Dit zijn beide houten plankjes, aan elkaar gemonteerd met een bout. Deze
plankjes kan je ten opzichte van elkaar draaien, waardoor de hoek tussen
de twee plankjes verandert. Op de “draaier” zijn verschillende afstanden
genoteerd, zodat we steeds dezelfde uitrekking kunnen gebruiken.
2. Een elastiekje. We hebben 1 enkel elastiekje gebruikt om de resultaten zo
neutraal mogelijk te houden.
3. Een rolmaat. Hiermee hebben we gemeten hoe ver het elastiekje weg is
geschoten.
4. Geodriehoek. Hiermee maten we de hoeken in de zwaaiarm nauwkeurig
af.

Methode:

Het experiment is door ons op redelijk simpele manier uitgevoerd. We hebben de


zwaaiarm tegen de muur gezet en de rolmaat ernaast uitgerold. We hebben vijf
elastiekjes per hoek afgeschoten: 6 elastiekjes op 10 graden, 6 op 15 graden, en
zo door tot een hoek van 60 graden, waarmee we hebben gekeken op welke
hoek de elastiekjes het meest ver kwamen. Nadat we al deze afstanden hebben
opgemeten, hebben we deze maatgegevens eerst op papier in een tabel gezet
en daarna in excel overgenomen, de gemiddelden berekend en zijn zo tot een
conclusie gekomen.

Resultaten:

Onze hypothese blijkt helaas niet juist te zijn. We hebben op verschillende


graden hetzelfde elastiekje afgeschoten vanaf hetzelfde punt en deze komt het
meest ver bij 30 graden, en niet bij 45 graden.
Bijbehorende grafiek.

Conclusie:

De hypothese die we van te voren hebben opgesteld bleek dus niet juist te zijn.
Door ons onderzoek uit te voeren op de wijze die we net verteld hebben,
kwamen wij tot de conclusie dat een elastiekje het meest ver komt bij een hoek
van 30 graden en dus niet 45 graden.
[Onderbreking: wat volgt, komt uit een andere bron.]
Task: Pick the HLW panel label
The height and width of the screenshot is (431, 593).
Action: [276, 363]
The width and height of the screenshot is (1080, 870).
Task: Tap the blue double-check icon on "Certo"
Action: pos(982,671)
Onze hypothese bleek niet goed, maar ons
experiment is geslaagd!

Discussie:

Foutanalyse. Er zijn een paar verschillende dingen die er mis zouden kunnen zijn
gegaan. Wij zelf hebben niets bijzonders opgemerkt, maar het kan altijd dat er
een foutje insluipt.
1. Inconsistente stugheid. Als je vaak een elastiek uitrekt wordt het minder
sterk en zit er minder kracht in. Het zou kunnen dat onze
onderzoeksresultaten hierdoor beïnvloed werden.
2. Inconsistente uitrekking. Het is voor een mens niet mogelijk om 60 maal
(achter elkaar) precies dezelfde actie uit te voeren. Het is daarom zeker
aannemelijk dat de uitrekking niet elke keer tien centimeter was. Hierdoor
kunnen de onderzoeksresultaten ook beïnvloed worden. Deze fout kan
worden voorkomen door het experiment vaker uit te voeren, bijvoorbeeld
in plaats van zes, zestig keer het experiment uit te voeren.
3. Verkeerde opmeting. De elastiekjes landen natuurlijk niet elke keer
precies op de rolmaat en vaak schuiven ze ook nog eens een stukje
verder. Hierdoor is het erg lastig om de precieze afstanden te noteren. De
onderzoeksresultaten kunnen hierdoor een kleine afwijking hebben.

De onderzoeksmethode zou zeer goed kunnen werken voor het onderzoek


dat we uitgevoerd hebben. Door veel gegevens te verzamelen en deze tot
een grafiek te verwerken krijg je een redelijk goed gevoel voor de
wetmatigheden die optreden. De materialen die we gebruikten hadden wel
van hoger niveau kunnen zijn. We hadden bijvoorbeeld een draaiarm kunnen
gebruiken die vastgezet kan worden, of een soort meet-mat waarop het niet
uitmaakt of het elastiekje op of naast de rolmaat landt.

Nieuwe onderzoeksvragen:
1) Op welke manieren beïnvloedt het aantal centimeter dat je kracht zet de
afstand?
2) Hoe beïnvloedt de luchtdruk de afstand?

Bronvermelding:

Bronnen hebben we niet, behalve de reader.